• [RECORDS SUPPLIED]:

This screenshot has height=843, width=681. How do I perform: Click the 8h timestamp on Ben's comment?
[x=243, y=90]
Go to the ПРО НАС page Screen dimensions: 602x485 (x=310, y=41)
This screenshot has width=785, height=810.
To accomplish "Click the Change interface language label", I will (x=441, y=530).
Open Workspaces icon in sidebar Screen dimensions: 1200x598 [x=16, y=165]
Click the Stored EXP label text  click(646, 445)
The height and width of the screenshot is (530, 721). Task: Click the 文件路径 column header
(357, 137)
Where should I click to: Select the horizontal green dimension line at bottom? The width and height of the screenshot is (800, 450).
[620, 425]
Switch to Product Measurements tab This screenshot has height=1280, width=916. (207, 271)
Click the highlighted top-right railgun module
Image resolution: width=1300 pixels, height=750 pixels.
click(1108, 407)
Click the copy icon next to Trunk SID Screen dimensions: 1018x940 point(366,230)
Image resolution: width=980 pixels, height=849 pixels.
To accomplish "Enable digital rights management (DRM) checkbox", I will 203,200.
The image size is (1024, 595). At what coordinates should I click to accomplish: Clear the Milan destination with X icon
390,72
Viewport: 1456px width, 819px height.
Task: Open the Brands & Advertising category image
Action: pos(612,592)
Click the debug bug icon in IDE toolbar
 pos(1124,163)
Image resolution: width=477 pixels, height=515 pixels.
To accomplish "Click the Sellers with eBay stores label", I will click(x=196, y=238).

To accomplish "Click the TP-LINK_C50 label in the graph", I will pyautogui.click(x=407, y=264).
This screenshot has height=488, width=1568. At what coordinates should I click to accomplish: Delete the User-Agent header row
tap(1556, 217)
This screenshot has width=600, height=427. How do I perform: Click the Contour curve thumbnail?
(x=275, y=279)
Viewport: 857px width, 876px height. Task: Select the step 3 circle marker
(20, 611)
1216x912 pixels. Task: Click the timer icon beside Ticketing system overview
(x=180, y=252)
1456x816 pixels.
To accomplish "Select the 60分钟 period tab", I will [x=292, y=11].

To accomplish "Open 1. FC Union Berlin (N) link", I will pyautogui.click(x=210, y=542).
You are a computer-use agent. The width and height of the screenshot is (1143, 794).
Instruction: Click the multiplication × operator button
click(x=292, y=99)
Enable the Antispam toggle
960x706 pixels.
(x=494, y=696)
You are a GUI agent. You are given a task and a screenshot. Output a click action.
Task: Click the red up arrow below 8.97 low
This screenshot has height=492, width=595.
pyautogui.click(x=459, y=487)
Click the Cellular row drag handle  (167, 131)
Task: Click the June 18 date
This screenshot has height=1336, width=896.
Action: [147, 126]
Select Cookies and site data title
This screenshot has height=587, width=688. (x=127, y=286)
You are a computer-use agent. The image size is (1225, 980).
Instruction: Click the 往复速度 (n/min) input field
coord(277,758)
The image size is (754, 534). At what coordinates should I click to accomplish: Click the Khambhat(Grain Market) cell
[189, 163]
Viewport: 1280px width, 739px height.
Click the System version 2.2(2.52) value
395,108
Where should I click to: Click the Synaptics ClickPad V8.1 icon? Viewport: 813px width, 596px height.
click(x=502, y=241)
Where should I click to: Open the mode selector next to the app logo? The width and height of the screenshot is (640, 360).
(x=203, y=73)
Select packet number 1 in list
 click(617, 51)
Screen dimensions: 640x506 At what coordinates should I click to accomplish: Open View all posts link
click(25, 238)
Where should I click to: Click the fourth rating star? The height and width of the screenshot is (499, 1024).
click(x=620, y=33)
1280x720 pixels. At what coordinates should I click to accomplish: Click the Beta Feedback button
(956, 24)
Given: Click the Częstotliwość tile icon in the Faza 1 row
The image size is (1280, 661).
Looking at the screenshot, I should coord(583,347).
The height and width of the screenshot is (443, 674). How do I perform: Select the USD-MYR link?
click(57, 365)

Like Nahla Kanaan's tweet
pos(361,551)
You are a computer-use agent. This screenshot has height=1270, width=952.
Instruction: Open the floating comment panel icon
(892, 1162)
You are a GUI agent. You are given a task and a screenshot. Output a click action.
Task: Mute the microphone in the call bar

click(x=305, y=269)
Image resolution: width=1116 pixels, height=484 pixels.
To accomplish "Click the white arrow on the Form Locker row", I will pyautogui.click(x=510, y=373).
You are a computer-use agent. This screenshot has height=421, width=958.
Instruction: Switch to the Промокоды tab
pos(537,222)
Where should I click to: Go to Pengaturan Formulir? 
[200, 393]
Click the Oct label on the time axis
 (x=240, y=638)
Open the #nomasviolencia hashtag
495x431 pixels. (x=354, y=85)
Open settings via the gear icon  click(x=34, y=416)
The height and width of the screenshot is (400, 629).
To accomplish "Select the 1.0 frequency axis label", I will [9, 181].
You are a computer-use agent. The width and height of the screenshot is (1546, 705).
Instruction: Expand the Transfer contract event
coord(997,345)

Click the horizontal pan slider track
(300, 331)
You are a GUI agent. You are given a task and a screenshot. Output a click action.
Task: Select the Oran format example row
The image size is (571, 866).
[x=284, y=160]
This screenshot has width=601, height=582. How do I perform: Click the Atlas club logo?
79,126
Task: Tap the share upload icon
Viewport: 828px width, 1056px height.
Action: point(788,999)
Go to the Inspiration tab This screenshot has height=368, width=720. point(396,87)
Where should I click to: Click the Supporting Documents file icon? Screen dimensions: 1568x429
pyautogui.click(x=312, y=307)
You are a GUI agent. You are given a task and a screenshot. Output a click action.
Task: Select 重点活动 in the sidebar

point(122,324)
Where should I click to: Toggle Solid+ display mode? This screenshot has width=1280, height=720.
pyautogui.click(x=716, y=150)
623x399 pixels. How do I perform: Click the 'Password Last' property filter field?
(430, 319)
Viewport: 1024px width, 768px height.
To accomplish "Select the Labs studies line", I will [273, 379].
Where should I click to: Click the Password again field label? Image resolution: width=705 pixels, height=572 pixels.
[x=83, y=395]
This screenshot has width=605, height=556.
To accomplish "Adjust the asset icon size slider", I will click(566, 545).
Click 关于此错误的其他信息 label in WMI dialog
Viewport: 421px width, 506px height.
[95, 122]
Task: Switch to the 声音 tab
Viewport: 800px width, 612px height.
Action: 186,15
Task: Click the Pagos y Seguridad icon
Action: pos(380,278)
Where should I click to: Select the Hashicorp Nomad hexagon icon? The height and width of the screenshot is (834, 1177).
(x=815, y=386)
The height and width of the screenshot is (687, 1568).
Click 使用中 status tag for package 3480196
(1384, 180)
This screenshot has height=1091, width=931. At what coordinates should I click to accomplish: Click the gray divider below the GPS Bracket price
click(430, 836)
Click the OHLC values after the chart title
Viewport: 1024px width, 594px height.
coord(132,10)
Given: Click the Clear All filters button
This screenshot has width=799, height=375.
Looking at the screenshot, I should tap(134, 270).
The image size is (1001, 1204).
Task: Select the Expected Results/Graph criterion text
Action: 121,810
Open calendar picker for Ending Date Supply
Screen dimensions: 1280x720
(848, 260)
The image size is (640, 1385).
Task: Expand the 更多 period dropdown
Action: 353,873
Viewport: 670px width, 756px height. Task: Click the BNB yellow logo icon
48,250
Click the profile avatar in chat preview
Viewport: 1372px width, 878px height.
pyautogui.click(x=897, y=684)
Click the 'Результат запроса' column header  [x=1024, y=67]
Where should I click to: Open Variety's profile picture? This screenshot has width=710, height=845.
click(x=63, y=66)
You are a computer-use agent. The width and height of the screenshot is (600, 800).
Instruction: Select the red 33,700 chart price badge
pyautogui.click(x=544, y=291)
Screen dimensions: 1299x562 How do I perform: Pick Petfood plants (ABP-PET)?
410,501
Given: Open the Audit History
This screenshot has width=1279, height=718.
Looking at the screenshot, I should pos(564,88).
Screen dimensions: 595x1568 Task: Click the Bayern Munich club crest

• [EXERCISE BRIEF]: Set down the whole of the data, exactly as it stands.

• [SOLUTION]:
This screenshot has height=843, width=681. How do I perform: Click the 8h timestamp on Ben's comment?
[x=243, y=90]
Go to the ПРО НАС page Screen dimensions: 602x485 (x=310, y=41)
This screenshot has width=785, height=810.
To accomplish "Click the Change interface language label", I will (x=441, y=530).
Open Workspaces icon in sidebar Screen dimensions: 1200x598 [x=16, y=165]
Click the Stored EXP label text  click(646, 445)
The height and width of the screenshot is (530, 721). Task: Click the 文件路径 column header
(357, 137)
Where should I click to: Select the horizontal green dimension line at bottom? The width and height of the screenshot is (800, 450).
[620, 425]
Switch to Product Measurements tab This screenshot has height=1280, width=916. (207, 271)
Click the highlighted top-right railgun module
Image resolution: width=1300 pixels, height=750 pixels.
click(1108, 407)
Click the copy icon next to Trunk SID Screen dimensions: 1018x940 point(366,230)
Image resolution: width=980 pixels, height=849 pixels.
To accomplish "Enable digital rights management (DRM) checkbox", I will 203,200.
The image size is (1024, 595). At what coordinates should I click to accomplish: Clear the Milan destination with X icon
390,72
Viewport: 1456px width, 819px height.
Task: Open the Brands & Advertising category image
Action: pos(612,592)
Click the debug bug icon in IDE toolbar
 pos(1124,163)
Image resolution: width=477 pixels, height=515 pixels.
To accomplish "Click the Sellers with eBay stores label", I will click(x=196, y=238).

To accomplish "Click the TP-LINK_C50 label in the graph", I will pyautogui.click(x=407, y=264).
This screenshot has height=488, width=1568. At what coordinates should I click to accomplish: Delete the User-Agent header row
tap(1556, 217)
This screenshot has width=600, height=427. How do I perform: Click the Contour curve thumbnail?
(x=275, y=279)
Viewport: 857px width, 876px height. Task: Select the step 3 circle marker
(20, 611)
1216x912 pixels. Task: Click the timer icon beside Ticketing system overview
(x=180, y=252)
1456x816 pixels.
To accomplish "Select the 60分钟 period tab", I will [x=292, y=11].

To accomplish "Open 1. FC Union Berlin (N) link", I will pyautogui.click(x=210, y=542).
You are a computer-use agent. The width and height of the screenshot is (1143, 794).
Instruction: Click the multiplication × operator button
click(x=292, y=99)
Enable the Antispam toggle
960x706 pixels.
(x=494, y=696)
You are a GUI agent. You are given a task and a screenshot. Output a click action.
Task: Click the red up arrow below 8.97 low
This screenshot has height=492, width=595.
pyautogui.click(x=459, y=487)
Click the Cellular row drag handle  (167, 131)
Task: Click the June 18 date
This screenshot has height=1336, width=896.
Action: [147, 126]
Select Cookies and site data title
This screenshot has height=587, width=688. (x=127, y=286)
You are a computer-use agent. The image size is (1225, 980).
Instruction: Click the 往复速度 (n/min) input field
coord(277,758)
The image size is (754, 534). At what coordinates should I click to accomplish: Click the Khambhat(Grain Market) cell
[189, 163]
Viewport: 1280px width, 739px height.
Click the System version 2.2(2.52) value
395,108
Where should I click to: Click the Synaptics ClickPad V8.1 icon? Viewport: 813px width, 596px height.
click(x=502, y=241)
Where should I click to: Open the mode selector next to the app logo? The width and height of the screenshot is (640, 360).
(x=203, y=73)
Select packet number 1 in list
 click(617, 51)
Screen dimensions: 640x506 At what coordinates should I click to accomplish: Open View all posts link
click(25, 238)
Where should I click to: Click the fourth rating star? The height and width of the screenshot is (499, 1024).
click(x=620, y=33)
1280x720 pixels. At what coordinates should I click to accomplish: Click the Beta Feedback button
(956, 24)
Given: Click the Częstotliwość tile icon in the Faza 1 row
The image size is (1280, 661).
Looking at the screenshot, I should coord(583,347).
The height and width of the screenshot is (443, 674). How do I perform: Select the USD-MYR link?
click(57, 365)

Like Nahla Kanaan's tweet
pos(361,551)
You are a computer-use agent. This screenshot has height=1270, width=952.
Instruction: Open the floating comment panel icon
(892, 1162)
You are a GUI agent. You are given a task and a screenshot. Output a click action.
Task: Mute the microphone in the call bar

click(x=305, y=269)
Image resolution: width=1116 pixels, height=484 pixels.
To accomplish "Click the white arrow on the Form Locker row", I will pyautogui.click(x=510, y=373).
You are a computer-use agent. This screenshot has height=421, width=958.
Instruction: Switch to the Промокоды tab
pos(537,222)
Where should I click to: Go to Pengaturan Formulir? 
[200, 393]
Click the Oct label on the time axis
 (x=240, y=638)
Open the #nomasviolencia hashtag
495x431 pixels. (x=354, y=85)
Open settings via the gear icon  click(x=34, y=416)
The height and width of the screenshot is (400, 629).
To accomplish "Select the 1.0 frequency axis label", I will [9, 181].
You are a computer-use agent. The width and height of the screenshot is (1546, 705).
Instruction: Expand the Transfer contract event
coord(997,345)

Click the horizontal pan slider track
(300, 331)
You are a GUI agent. You are given a task and a screenshot. Output a click action.
Task: Select the Oran format example row
The image size is (571, 866).
[x=284, y=160]
This screenshot has width=601, height=582. How do I perform: Click the Atlas club logo?
79,126
Task: Tap the share upload icon
Viewport: 828px width, 1056px height.
Action: point(788,999)
Go to the Inspiration tab This screenshot has height=368, width=720. point(396,87)
Where should I click to: Click the Supporting Documents file icon? Screen dimensions: 1568x429
pyautogui.click(x=312, y=307)
You are a GUI agent. You are given a task and a screenshot. Output a click action.
Task: Select 重点活动 in the sidebar

point(122,324)
Where should I click to: Toggle Solid+ display mode? This screenshot has width=1280, height=720.
pyautogui.click(x=716, y=150)
623x399 pixels. How do I perform: Click the 'Password Last' property filter field?
(430, 319)
Viewport: 1024px width, 768px height.
To accomplish "Select the Labs studies line", I will [273, 379].
Where should I click to: Click the Password again field label? Image resolution: width=705 pixels, height=572 pixels.
[x=83, y=395]
This screenshot has width=605, height=556.
To accomplish "Adjust the asset icon size slider", I will click(566, 545).
Click 关于此错误的其他信息 label in WMI dialog
Viewport: 421px width, 506px height.
[95, 122]
Task: Switch to the 声音 tab
Viewport: 800px width, 612px height.
Action: 186,15
Task: Click the Pagos y Seguridad icon
Action: pos(380,278)
Where should I click to: Select the Hashicorp Nomad hexagon icon? The height and width of the screenshot is (834, 1177).
(x=815, y=386)
The height and width of the screenshot is (687, 1568).
Click 使用中 status tag for package 3480196
(1384, 180)
This screenshot has height=1091, width=931. At what coordinates should I click to accomplish: Click the gray divider below the GPS Bracket price
click(430, 836)
Click the OHLC values after the chart title
Viewport: 1024px width, 594px height.
coord(132,10)
Given: Click the Clear All filters button
This screenshot has width=799, height=375.
Looking at the screenshot, I should tap(134, 270).
The image size is (1001, 1204).
Task: Select the Expected Results/Graph criterion text
Action: 121,810
Open calendar picker for Ending Date Supply
Screen dimensions: 1280x720
(848, 260)
The image size is (640, 1385).
Task: Expand the 更多 period dropdown
Action: 353,873
Viewport: 670px width, 756px height. Task: Click the BNB yellow logo icon
48,250
Click the profile avatar in chat preview
Viewport: 1372px width, 878px height.
pyautogui.click(x=897, y=684)
Click the 'Результат запроса' column header  [x=1024, y=67]
Where should I click to: Open Variety's profile picture? This screenshot has width=710, height=845.
click(x=63, y=66)
You are a computer-use agent. The width and height of the screenshot is (600, 800).
Instruction: Select the red 33,700 chart price badge
pyautogui.click(x=544, y=291)
Screen dimensions: 1299x562 How do I perform: Pick Petfood plants (ABP-PET)?
410,501
Given: Open the Audit History
This screenshot has width=1279, height=718.
Looking at the screenshot, I should pos(564,88).
Screen dimensions: 595x1568 Task: Click the Bayern Munich club crest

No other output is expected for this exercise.